Poor financial image
“Swaziland cannot survive on its own. Its natural resources are few and
tied up by political factors, its agriculture is constricted by medieval
farming practices (about 70 percent of the population are subsistence
farmers) and its consumer market is too small to sustain a viable retail
sector,” said Dlamini.
The IMF has described the government’s prediction of five percent annual
economic growth as “optimistic”. In the past decade growth has averaged
around two percent a year, below that of population growth.
On 1 April 2012 the government replaced the general sales tax system and
introduced a 14 percent Value Added Tax (VAT) regime, which is
estimated to have raised prices at the retail level by between four and
eight percent. Basic foods are among the zero-rated items.
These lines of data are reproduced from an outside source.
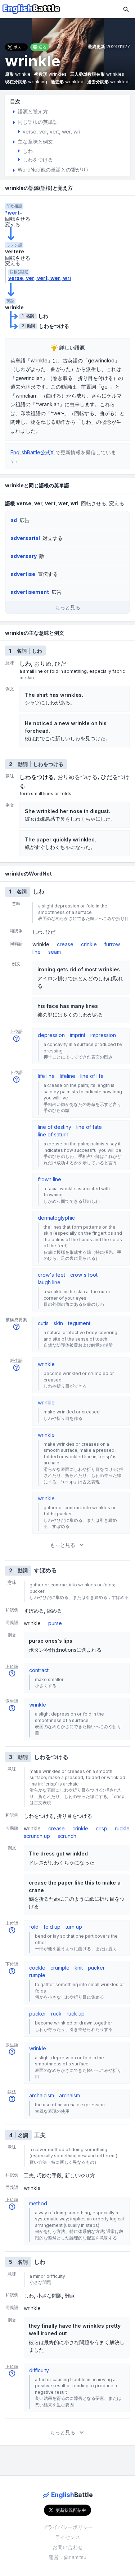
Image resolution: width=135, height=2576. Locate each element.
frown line (49, 1179)
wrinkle (46, 1364)
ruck (56, 2013)
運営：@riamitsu (67, 2557)
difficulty (39, 2370)
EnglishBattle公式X (32, 452)
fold (34, 1927)
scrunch (67, 1836)
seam (54, 952)
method (38, 2203)
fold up (52, 1927)
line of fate (89, 1127)
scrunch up (37, 1836)
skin (58, 1323)
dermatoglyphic (56, 1218)
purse (55, 1623)
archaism (69, 2095)
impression (103, 1035)
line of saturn (53, 1134)
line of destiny (54, 1127)
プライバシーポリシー (67, 2527)
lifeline (67, 1076)
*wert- (13, 212)
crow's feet (51, 1275)
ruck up (76, 2013)
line (36, 952)
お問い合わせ (68, 2547)
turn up (74, 1927)
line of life (92, 1076)
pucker (96, 1968)
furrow (112, 944)
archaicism (41, 2095)
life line (46, 1076)
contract (39, 1670)
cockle (37, 1968)
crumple (59, 1968)
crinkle (89, 944)
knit (79, 1968)
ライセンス (67, 2537)
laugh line (49, 1282)
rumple (37, 1975)
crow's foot (84, 1275)
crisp (101, 1828)
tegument (79, 1323)
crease (65, 944)
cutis (43, 1323)
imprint (77, 1035)
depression (51, 1035)
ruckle (122, 1828)
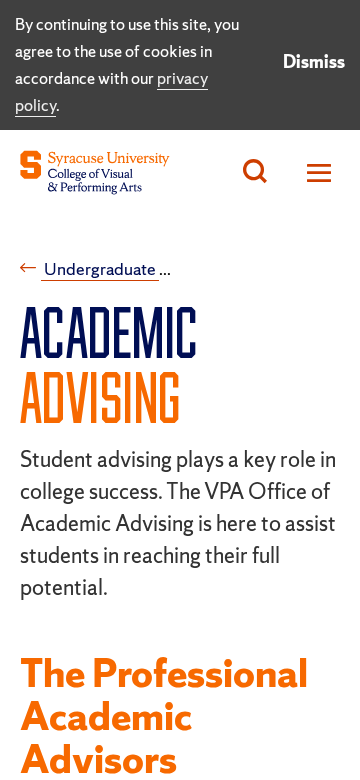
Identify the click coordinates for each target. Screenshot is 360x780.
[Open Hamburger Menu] (313, 172)
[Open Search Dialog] (255, 172)
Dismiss (314, 61)
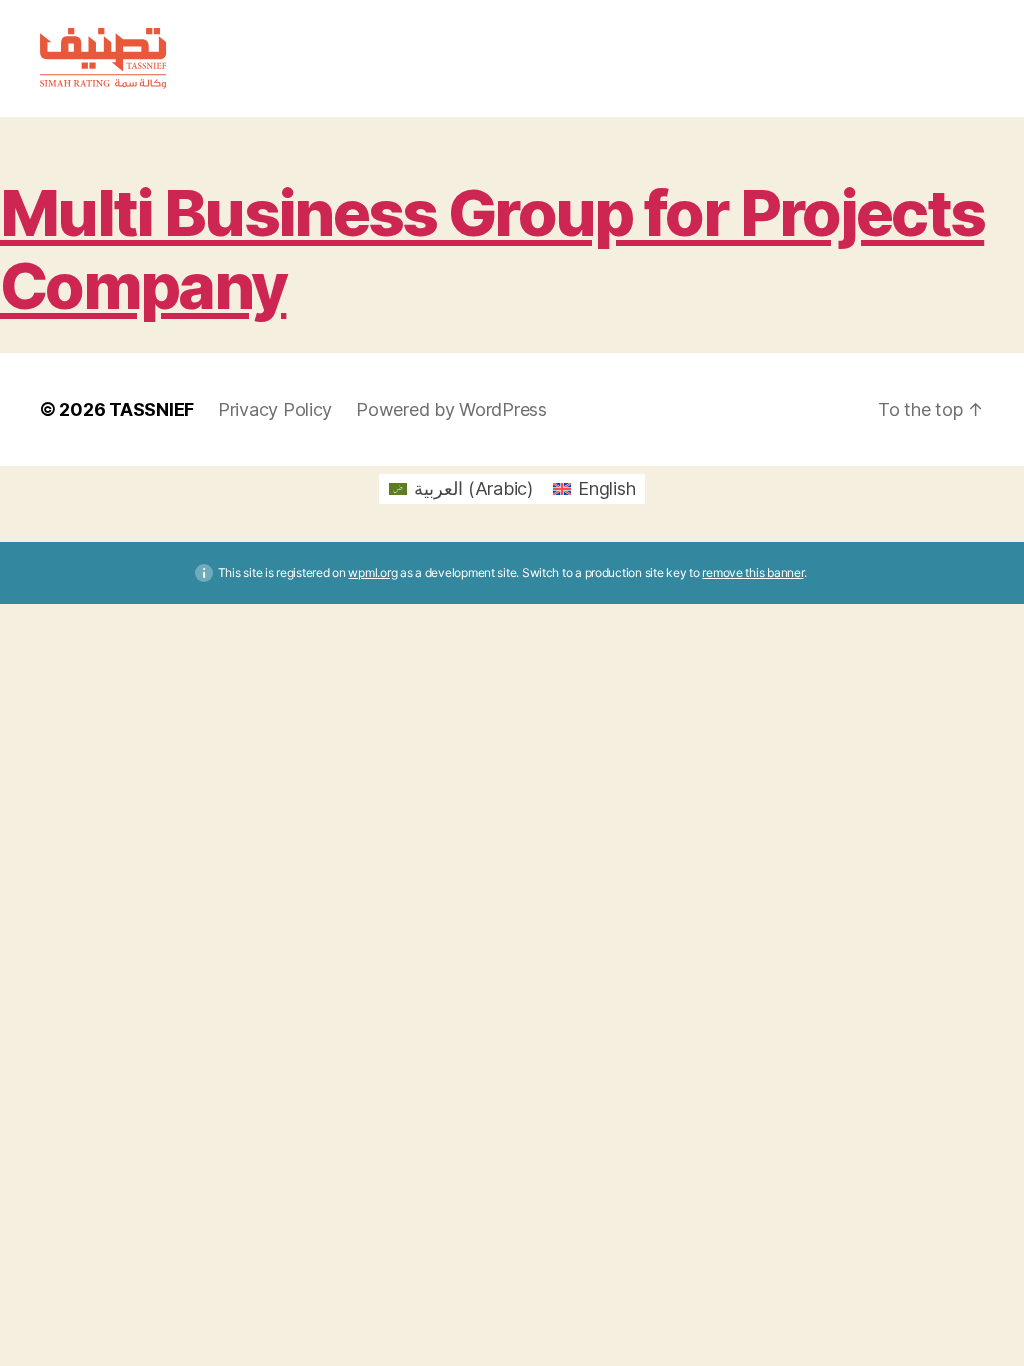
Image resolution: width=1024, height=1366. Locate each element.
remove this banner (752, 572)
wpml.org (372, 572)
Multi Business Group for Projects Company (492, 249)
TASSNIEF (151, 409)
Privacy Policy (275, 409)
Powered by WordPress (451, 409)
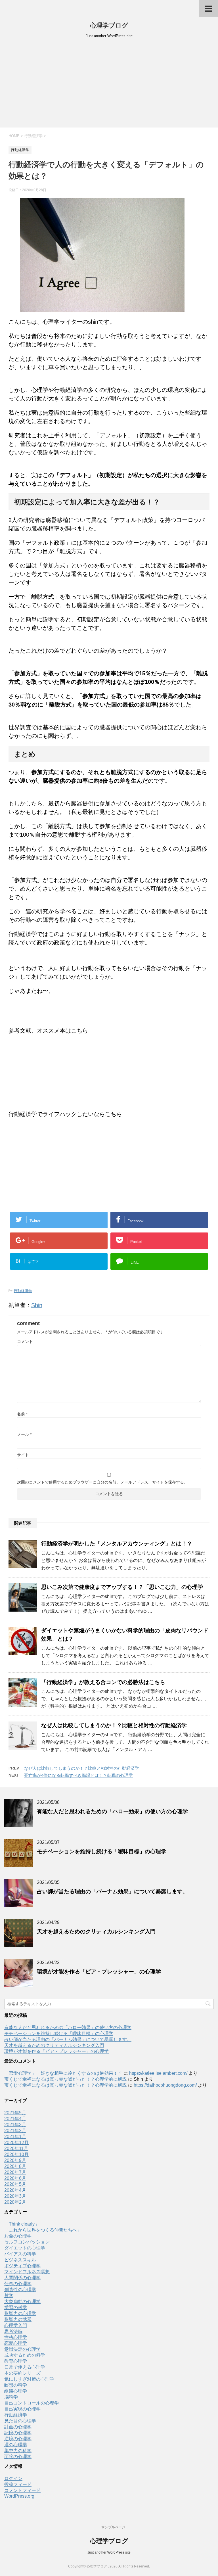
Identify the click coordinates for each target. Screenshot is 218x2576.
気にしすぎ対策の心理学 (29, 2379)
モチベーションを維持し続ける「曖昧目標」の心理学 (101, 1851)
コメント (25, 1341)
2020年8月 (15, 2166)
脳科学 (11, 2397)
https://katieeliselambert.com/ (158, 2073)
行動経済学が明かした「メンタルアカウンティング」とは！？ (116, 1544)
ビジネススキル (20, 2259)
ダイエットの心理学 (24, 2247)
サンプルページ (113, 2527)
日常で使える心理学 (24, 2367)
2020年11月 (16, 2148)
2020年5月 (15, 2184)
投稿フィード (18, 2484)
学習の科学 (15, 2307)
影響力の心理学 (20, 2313)
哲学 (8, 2295)
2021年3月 (15, 2124)
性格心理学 (15, 2337)
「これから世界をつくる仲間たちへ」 (42, 2230)
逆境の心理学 (18, 2438)
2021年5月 (15, 2112)
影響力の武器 (18, 2319)
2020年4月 (15, 2190)
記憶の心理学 (18, 2432)
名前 (22, 1414)
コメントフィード (22, 2490)
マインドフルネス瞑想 (27, 2271)
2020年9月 (15, 2160)
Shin (36, 1305)
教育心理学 (15, 2361)
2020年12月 (16, 2142)
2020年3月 (15, 2196)
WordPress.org (19, 2496)
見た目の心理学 (20, 2420)
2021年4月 (15, 2118)
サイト (23, 1455)
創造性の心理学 (20, 2289)
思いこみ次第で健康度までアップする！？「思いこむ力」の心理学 (122, 1587)
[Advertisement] (109, 85)
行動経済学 (23, 1291)
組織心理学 (15, 2391)
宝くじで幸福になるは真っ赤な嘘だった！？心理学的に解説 (65, 2079)
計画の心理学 (18, 2426)
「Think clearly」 (21, 2224)
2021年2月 (15, 2130)
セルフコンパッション (27, 2241)
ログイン (13, 2478)
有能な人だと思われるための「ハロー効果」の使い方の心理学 (112, 1811)
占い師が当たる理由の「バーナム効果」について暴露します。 (112, 1891)
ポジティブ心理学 (22, 2265)
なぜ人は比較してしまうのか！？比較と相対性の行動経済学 (114, 1725)
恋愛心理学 (15, 2343)
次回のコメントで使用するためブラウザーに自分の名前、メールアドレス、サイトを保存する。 (102, 1482)
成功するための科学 (24, 2355)
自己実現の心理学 (22, 2408)
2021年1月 (15, 2136)
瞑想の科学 (15, 2385)
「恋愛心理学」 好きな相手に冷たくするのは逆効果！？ (63, 2073)
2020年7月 (15, 2172)
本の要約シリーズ (22, 2373)
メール (24, 1434)
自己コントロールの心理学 (31, 2402)
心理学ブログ (109, 25)
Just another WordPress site (109, 2552)
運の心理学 (15, 2444)
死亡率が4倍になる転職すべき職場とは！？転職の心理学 (78, 1775)
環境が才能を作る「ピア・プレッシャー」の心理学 (99, 1972)
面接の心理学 (18, 2456)
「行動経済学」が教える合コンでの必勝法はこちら (103, 1682)
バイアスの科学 (20, 2253)
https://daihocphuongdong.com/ (165, 2085)
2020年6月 (15, 2178)
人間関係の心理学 (22, 2277)
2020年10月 (16, 2154)
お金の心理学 (18, 2236)
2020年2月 (15, 2202)
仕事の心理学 (18, 2283)
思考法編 (13, 2331)
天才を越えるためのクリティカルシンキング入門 (96, 1931)
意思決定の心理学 (22, 2349)
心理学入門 (15, 2325)
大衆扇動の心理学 (22, 2301)
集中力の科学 (18, 2450)
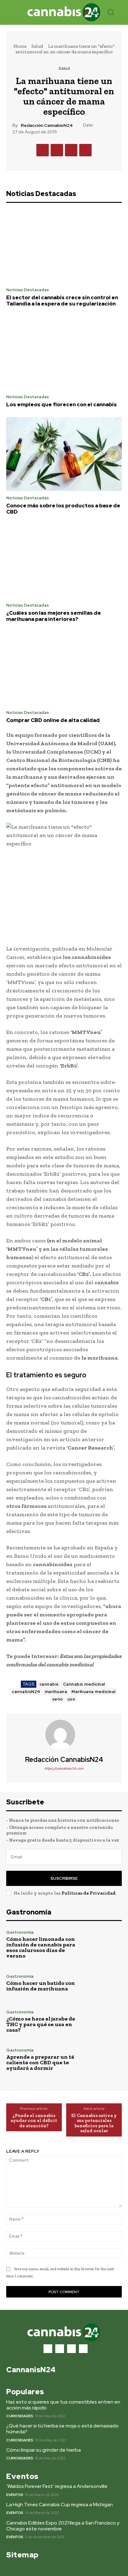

“It is a regressive tax - it hurts the poor,” said Musa Hlope, a former President of the Federation of Swaziland Employers.
The IMF advisory team’s withdrawal is also expected to send a negative
message to other international lending institutions, such as the World
Bank and the African Development Bank.
“Government needs to borrow massively to pay its bills. That is why it
tolerated the IMF team in the country in the first place - it needed
that letter of comfort,” the Mbabane bank economist said.
“Without the IMF’s endorsement of progress toward economic reform in
Swaziland, South Africa will not extend its loan of R2.4 billion (US$300
million). There was a lot of talk about South Africa bailing out Swaziland last year, but not any more.”